[Source data]

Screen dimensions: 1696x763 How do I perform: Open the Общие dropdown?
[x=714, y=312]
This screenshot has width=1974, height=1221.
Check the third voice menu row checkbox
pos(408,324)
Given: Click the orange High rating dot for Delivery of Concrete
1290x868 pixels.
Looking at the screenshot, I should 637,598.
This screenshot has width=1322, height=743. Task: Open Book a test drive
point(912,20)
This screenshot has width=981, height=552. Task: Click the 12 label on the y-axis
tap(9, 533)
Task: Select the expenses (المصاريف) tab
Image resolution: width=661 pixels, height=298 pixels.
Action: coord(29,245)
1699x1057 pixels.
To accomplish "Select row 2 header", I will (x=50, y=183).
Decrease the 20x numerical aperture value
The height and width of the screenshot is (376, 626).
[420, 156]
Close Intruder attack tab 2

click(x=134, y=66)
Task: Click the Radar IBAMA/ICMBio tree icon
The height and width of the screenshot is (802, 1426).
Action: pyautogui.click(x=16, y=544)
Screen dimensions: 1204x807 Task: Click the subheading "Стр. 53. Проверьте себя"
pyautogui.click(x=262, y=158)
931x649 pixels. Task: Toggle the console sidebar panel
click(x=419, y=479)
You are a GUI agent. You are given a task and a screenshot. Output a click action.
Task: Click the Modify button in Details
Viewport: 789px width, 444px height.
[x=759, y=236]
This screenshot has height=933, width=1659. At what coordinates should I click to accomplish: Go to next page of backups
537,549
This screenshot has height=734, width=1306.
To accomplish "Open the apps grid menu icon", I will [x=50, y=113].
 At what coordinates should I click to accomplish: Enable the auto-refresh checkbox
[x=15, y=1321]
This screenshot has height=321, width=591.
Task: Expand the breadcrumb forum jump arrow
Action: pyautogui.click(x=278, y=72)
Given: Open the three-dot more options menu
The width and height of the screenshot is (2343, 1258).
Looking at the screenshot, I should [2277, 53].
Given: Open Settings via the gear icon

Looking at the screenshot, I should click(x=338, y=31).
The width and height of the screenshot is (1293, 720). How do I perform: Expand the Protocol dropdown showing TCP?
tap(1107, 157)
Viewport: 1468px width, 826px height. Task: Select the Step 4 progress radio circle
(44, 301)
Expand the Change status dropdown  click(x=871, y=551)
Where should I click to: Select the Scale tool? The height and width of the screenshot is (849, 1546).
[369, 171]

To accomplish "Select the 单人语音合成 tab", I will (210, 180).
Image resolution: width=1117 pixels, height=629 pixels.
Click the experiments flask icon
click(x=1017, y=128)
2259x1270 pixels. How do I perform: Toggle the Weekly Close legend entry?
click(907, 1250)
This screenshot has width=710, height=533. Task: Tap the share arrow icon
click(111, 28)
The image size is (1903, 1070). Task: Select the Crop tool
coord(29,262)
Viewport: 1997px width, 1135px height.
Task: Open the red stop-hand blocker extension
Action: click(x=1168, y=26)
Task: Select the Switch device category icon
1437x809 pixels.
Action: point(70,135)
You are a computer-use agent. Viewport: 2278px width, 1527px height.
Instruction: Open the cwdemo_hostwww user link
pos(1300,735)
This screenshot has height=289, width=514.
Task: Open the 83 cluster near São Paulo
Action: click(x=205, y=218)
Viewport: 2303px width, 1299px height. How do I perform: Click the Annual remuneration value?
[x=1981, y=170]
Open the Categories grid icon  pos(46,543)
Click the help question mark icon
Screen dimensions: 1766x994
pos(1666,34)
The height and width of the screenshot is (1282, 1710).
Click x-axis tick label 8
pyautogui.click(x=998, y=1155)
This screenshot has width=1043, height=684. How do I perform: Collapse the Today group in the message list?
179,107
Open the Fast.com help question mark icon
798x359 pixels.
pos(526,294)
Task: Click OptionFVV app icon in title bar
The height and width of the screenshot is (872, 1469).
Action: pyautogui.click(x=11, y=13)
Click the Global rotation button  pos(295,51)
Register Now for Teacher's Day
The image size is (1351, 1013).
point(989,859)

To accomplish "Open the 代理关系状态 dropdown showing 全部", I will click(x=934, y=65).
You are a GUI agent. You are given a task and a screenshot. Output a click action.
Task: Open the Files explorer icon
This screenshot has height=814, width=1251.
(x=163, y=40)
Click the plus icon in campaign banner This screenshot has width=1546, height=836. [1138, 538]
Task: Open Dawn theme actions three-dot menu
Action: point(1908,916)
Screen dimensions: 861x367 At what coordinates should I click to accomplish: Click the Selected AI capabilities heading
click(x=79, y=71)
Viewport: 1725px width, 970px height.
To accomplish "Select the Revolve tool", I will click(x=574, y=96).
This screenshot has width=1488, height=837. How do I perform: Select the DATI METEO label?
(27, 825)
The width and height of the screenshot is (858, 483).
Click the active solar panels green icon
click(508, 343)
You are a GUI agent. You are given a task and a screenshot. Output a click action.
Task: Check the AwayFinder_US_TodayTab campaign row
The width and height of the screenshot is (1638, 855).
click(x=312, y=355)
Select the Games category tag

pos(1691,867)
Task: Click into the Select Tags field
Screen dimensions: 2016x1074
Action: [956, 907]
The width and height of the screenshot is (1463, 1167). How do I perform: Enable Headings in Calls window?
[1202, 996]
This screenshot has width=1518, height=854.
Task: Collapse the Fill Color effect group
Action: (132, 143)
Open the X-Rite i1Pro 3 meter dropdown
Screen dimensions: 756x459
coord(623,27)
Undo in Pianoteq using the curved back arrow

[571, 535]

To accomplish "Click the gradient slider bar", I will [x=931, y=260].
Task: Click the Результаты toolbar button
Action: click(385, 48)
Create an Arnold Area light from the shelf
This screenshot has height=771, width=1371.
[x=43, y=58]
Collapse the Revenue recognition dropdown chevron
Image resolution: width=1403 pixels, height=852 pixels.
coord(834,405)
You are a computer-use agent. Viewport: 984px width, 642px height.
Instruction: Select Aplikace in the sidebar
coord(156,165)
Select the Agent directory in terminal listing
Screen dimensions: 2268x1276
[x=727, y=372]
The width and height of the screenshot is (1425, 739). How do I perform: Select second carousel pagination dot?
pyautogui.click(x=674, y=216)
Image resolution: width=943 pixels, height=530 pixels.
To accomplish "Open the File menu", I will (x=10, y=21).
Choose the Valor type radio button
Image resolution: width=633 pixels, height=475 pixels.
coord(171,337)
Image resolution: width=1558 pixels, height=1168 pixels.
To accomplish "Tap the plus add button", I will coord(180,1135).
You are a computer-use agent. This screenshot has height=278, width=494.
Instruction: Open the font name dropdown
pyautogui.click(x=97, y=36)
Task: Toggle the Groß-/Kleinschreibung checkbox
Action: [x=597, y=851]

[/Source data]

_Task statement_
Reproduce the records word for word.

_Answer below_
Screen dimensions: 1696x763 How do I perform: Open the Общие dropdown?
[x=714, y=312]
This screenshot has width=1974, height=1221.
Check the third voice menu row checkbox
pos(408,324)
Given: Click the orange High rating dot for Delivery of Concrete
1290x868 pixels.
Looking at the screenshot, I should 637,598.
This screenshot has width=1322, height=743. Task: Open Book a test drive
point(912,20)
This screenshot has width=981, height=552. Task: Click the 12 label on the y-axis
tap(9, 533)
Task: Select the expenses (المصاريف) tab
Image resolution: width=661 pixels, height=298 pixels.
Action: coord(29,245)
1699x1057 pixels.
To accomplish "Select row 2 header", I will (x=50, y=183).
Decrease the 20x numerical aperture value
The height and width of the screenshot is (376, 626).
[420, 156]
Close Intruder attack tab 2

click(x=134, y=66)
Task: Click the Radar IBAMA/ICMBio tree icon
The height and width of the screenshot is (802, 1426).
Action: pyautogui.click(x=16, y=544)
Screen dimensions: 1204x807 Task: Click the subheading "Стр. 53. Проверьте себя"
pyautogui.click(x=262, y=158)
931x649 pixels. Task: Toggle the console sidebar panel
click(x=419, y=479)
You are a GUI agent. You are given a task and a screenshot. Output a click action.
Task: Click the Modify button in Details
Viewport: 789px width, 444px height.
[x=759, y=236]
This screenshot has height=933, width=1659. At what coordinates should I click to accomplish: Go to next page of backups
537,549
This screenshot has height=734, width=1306.
To accomplish "Open the apps grid menu icon", I will [x=50, y=113].
 At what coordinates should I click to accomplish: Enable the auto-refresh checkbox
[x=15, y=1321]
This screenshot has height=321, width=591.
Task: Expand the breadcrumb forum jump arrow
Action: pyautogui.click(x=278, y=72)
Given: Open the three-dot more options menu
The width and height of the screenshot is (2343, 1258).
Looking at the screenshot, I should [2277, 53].
Given: Open Settings via the gear icon

Looking at the screenshot, I should click(x=338, y=31).
The width and height of the screenshot is (1293, 720). How do I perform: Expand the Protocol dropdown showing TCP?
tap(1107, 157)
Viewport: 1468px width, 826px height. Task: Select the Step 4 progress radio circle
(44, 301)
Expand the Change status dropdown  click(x=871, y=551)
Where should I click to: Select the Scale tool? The height and width of the screenshot is (849, 1546).
[369, 171]

To accomplish "Select the 单人语音合成 tab", I will (210, 180).
Image resolution: width=1117 pixels, height=629 pixels.
Click the experiments flask icon
click(x=1017, y=128)
2259x1270 pixels. How do I perform: Toggle the Weekly Close legend entry?
click(907, 1250)
This screenshot has width=710, height=533. Task: Tap the share arrow icon
click(111, 28)
The image size is (1903, 1070). Task: Select the Crop tool
coord(29,262)
Viewport: 1997px width, 1135px height.
Task: Open the red stop-hand blocker extension
Action: click(x=1168, y=26)
Task: Select the Switch device category icon
1437x809 pixels.
Action: point(70,135)
You are a computer-use agent. Viewport: 2278px width, 1527px height.
Instruction: Open the cwdemo_hostwww user link
pos(1300,735)
This screenshot has height=289, width=514.
Task: Open the 83 cluster near São Paulo
Action: click(x=205, y=218)
Viewport: 2303px width, 1299px height. How do I perform: Click the Annual remuneration value?
[x=1981, y=170]
Open the Categories grid icon  pos(46,543)
Click the help question mark icon
Screen dimensions: 1766x994
pos(1666,34)
The height and width of the screenshot is (1282, 1710).
Click x-axis tick label 8
pyautogui.click(x=998, y=1155)
This screenshot has width=1043, height=684. How do I perform: Collapse the Today group in the message list?
179,107
Open the Fast.com help question mark icon
798x359 pixels.
pos(526,294)
Task: Click OptionFVV app icon in title bar
The height and width of the screenshot is (872, 1469).
Action: pyautogui.click(x=11, y=13)
Click the Global rotation button  pos(295,51)
Register Now for Teacher's Day
The image size is (1351, 1013).
point(989,859)

To accomplish "Open the 代理关系状态 dropdown showing 全部", I will click(x=934, y=65).
You are a GUI agent. You are given a task and a screenshot. Output a click action.
Task: Open the Files explorer icon
This screenshot has height=814, width=1251.
(x=163, y=40)
Click the plus icon in campaign banner This screenshot has width=1546, height=836. [1138, 538]
Task: Open Dawn theme actions three-dot menu
Action: point(1908,916)
Screen dimensions: 861x367 At what coordinates should I click to accomplish: Click the Selected AI capabilities heading
click(x=79, y=71)
Viewport: 1725px width, 970px height.
To accomplish "Select the Revolve tool", I will click(x=574, y=96).
This screenshot has width=1488, height=837. How do I perform: Select the DATI METEO label?
(27, 825)
The width and height of the screenshot is (858, 483).
Click the active solar panels green icon
click(508, 343)
You are a GUI agent. You are given a task and a screenshot. Output a click action.
Task: Check the AwayFinder_US_TodayTab campaign row
The width and height of the screenshot is (1638, 855).
click(x=312, y=355)
Select the Games category tag

pos(1691,867)
Task: Click into the Select Tags field
Screen dimensions: 2016x1074
Action: [956, 907]
The width and height of the screenshot is (1463, 1167). How do I perform: Enable Headings in Calls window?
[1202, 996]
This screenshot has width=1518, height=854.
Task: Collapse the Fill Color effect group
Action: (132, 143)
Open the X-Rite i1Pro 3 meter dropdown
Screen dimensions: 756x459
coord(623,27)
Undo in Pianoteq using the curved back arrow

[571, 535]

To accomplish "Click the gradient slider bar", I will [x=931, y=260].
Task: Click the Результаты toolbar button
Action: click(385, 48)
Create an Arnold Area light from the shelf
This screenshot has height=771, width=1371.
[x=43, y=58]
Collapse the Revenue recognition dropdown chevron
Image resolution: width=1403 pixels, height=852 pixels.
coord(834,405)
You are a computer-use agent. Viewport: 984px width, 642px height.
Instruction: Select Aplikace in the sidebar
coord(156,165)
Select the Agent directory in terminal listing
Screen dimensions: 2268x1276
[x=727, y=372]
The width and height of the screenshot is (1425, 739). How do I perform: Select second carousel pagination dot?
pyautogui.click(x=674, y=216)
Image resolution: width=943 pixels, height=530 pixels.
To accomplish "Open the File menu", I will (x=10, y=21).
Choose the Valor type radio button
Image resolution: width=633 pixels, height=475 pixels.
coord(171,337)
Image resolution: width=1558 pixels, height=1168 pixels.
To accomplish "Tap the plus add button", I will coord(180,1135).
You are a computer-use agent. This screenshot has height=278, width=494.
Instruction: Open the font name dropdown
pyautogui.click(x=97, y=36)
Task: Toggle the Groß-/Kleinschreibung checkbox
Action: [x=597, y=851]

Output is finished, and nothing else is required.